TANTA, Egypt: Daesh claimed responsibility for bombing two Egyptian churches as worshippers gathered to mark Palm Sunday, killing at least 38 people in the deadliest attacks on the Coptic Christian minority in recent memory.

The attacks followed a Cairo church bombing in December and came weeks ahead of a planned visit by Catholic Pope Francis intended to show support for the country's Christian minority.

The first bombing struck the Mar Girgis church in the city of Tanta north of Cairo, killing 27 people, the health ministry said.

Emergency services had scrambled to the scene when another bombing rocked the Saint Mark's church in Alexandria where Coptic Pope Tawadros II had been leading a Palm Sunday service.

Eleven people were killed in that attack, which the interior ministry said was caused by a suicide bomber who blew himself up when police prevented him from entering the church.

The ministry said Tawadros was unharmed, and a church official said he had left the church before the bombing.

At least 78 people were wounded in Tanta and another 40 wounded in Alexandria, the health ministry said.

Egyptian officials denounced the violence as an attempt to sow divisions in the country, while Francis sent his "deep condolences" to Tawadros.

Daesh claimed that its "squads" carried out both attacks, in a statement by its self-styled Amaq news agency published on social media accounts.

Images broadcast by private television stations showed bloodstains smearing the whitewashed walls of the church in Tanta next to shredded wooden benches.
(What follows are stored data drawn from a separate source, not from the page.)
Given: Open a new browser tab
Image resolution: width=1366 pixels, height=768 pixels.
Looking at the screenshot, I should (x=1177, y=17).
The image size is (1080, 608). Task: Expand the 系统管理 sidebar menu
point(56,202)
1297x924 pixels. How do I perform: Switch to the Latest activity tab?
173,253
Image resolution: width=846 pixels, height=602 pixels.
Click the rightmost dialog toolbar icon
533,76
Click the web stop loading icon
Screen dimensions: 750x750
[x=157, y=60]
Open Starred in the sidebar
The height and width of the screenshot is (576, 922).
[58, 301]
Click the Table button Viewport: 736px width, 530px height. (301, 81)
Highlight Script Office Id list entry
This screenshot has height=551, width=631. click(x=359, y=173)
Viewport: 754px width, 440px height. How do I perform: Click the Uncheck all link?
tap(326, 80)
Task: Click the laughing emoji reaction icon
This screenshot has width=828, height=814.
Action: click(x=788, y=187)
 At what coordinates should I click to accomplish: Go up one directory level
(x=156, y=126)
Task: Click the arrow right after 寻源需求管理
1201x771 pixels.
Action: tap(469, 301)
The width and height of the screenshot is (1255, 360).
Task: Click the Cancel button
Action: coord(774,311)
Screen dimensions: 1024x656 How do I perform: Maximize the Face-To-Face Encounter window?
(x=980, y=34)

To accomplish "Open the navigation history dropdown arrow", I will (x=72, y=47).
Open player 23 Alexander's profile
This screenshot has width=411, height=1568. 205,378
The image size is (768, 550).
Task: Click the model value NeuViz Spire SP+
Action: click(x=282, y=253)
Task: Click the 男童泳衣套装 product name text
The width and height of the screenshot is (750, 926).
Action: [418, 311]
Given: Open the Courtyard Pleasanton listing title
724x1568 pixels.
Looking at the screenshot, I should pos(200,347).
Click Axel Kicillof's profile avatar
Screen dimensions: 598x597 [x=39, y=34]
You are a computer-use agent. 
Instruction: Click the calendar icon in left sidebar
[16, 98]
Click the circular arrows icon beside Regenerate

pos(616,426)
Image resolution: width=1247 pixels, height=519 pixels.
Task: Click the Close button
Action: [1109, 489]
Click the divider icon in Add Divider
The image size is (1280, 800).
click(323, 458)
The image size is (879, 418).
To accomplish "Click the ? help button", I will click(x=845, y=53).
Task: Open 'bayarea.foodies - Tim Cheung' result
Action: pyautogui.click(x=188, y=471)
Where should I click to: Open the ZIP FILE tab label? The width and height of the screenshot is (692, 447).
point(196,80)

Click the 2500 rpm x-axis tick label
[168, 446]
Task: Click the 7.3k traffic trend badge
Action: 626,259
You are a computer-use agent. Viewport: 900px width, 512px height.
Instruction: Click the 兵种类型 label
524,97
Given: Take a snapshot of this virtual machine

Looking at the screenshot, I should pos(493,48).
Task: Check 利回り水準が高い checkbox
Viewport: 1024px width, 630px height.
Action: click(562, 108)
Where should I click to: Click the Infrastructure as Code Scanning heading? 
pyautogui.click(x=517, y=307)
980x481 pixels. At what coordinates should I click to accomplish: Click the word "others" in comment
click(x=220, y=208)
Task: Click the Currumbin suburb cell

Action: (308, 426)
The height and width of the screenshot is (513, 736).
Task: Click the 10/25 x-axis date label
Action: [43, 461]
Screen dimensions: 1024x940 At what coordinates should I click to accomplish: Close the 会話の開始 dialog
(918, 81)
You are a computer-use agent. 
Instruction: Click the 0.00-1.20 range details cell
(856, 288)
"The explosion took place in the front rows, near the altar, during the mass," General Tarek Atiya, the deputy to Egypt's interior minister in charge of relations with the media, told AFP.

"I heard the blast and came running. I found people torn up... some people, only half of their bodies remained," said Nabil Nader, who lives in front of the Tanta church.

The worshippers had been celebrating Palm Sunday, one of the holiest days of the Christian calendar, marking the triumphant entrance of Jesus to Jerusalem.
 
Pope prays for victims 
 
Francis, who is due to visit Cairo on April 28-29, offered prayers for the victims.

"Let us pray for the victims of the attack unfortunately carried out today," he said in an Angelus prayer.

"May the Lord convert the heart of those who sow terror, violence and death and also the heart of those who make weapons and trade in them."

Copts, who make up about one tenth of Egypt's population of more than 92 million and who celebrate Easter next weekend, have been targeted by several attacks in recent months.